🤖 AI Summary
This paper addresses the low token efficiency in video generation and reconstruction by proposing a content-aware, temporally causal adaptive video tokenization method. It dynamically allocates frame-level tokens within a 1D latent space, enabling sample-level flexible tokenization under strict token budget constraints. Key contributions include: (1) a block-wise causal quality scorer that preserves temporal causality for robust sequence modeling; (2) a block masking training strategy coupled with random tail dropping to enhance generalization and robustness; and (3) an integer linear programming–based optimization framework that enables precise, budget-controllable token allocation. Evaluated on UCF-101 and Kinetics-600, the method significantly improves both video reconstruction fidelity and generative performance—without requiring auxiliary image data—achieving efficient, budget-adaptive token modeling across varying computational constraints.
📝 Abstract
We propose AdapTok, an adaptive temporal causal video tokenizer that can flexibly allocate tokens for different frames based on video content.
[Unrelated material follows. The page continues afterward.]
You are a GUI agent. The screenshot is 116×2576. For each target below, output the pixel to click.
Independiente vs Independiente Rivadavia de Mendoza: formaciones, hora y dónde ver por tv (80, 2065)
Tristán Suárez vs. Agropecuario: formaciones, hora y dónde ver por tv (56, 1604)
AdapTok is equipped with a block-wise masking strategy that randomly drops tail tokens of each block during training, and a block causal scorer to predict the reconstruction quality of video frames using different numbers of tokens. During inference, an adaptive token allocation strategy based on integer linear programming is further proposed to adjust token usage given predicted scores. Such design allows for sample-wise, content-aware, and temporally dynamic token allocation under a controllable overall budget. Extensive experiments for video reconstruction and generation on UCF-101 and Kinetics-600 demonstrate the effectiveness of our approach. Without additional image data, AdapTok consistently improves reconstruction quality and generation performance under different token budgets, allowing for more scalable and token-efficient generative video modeling.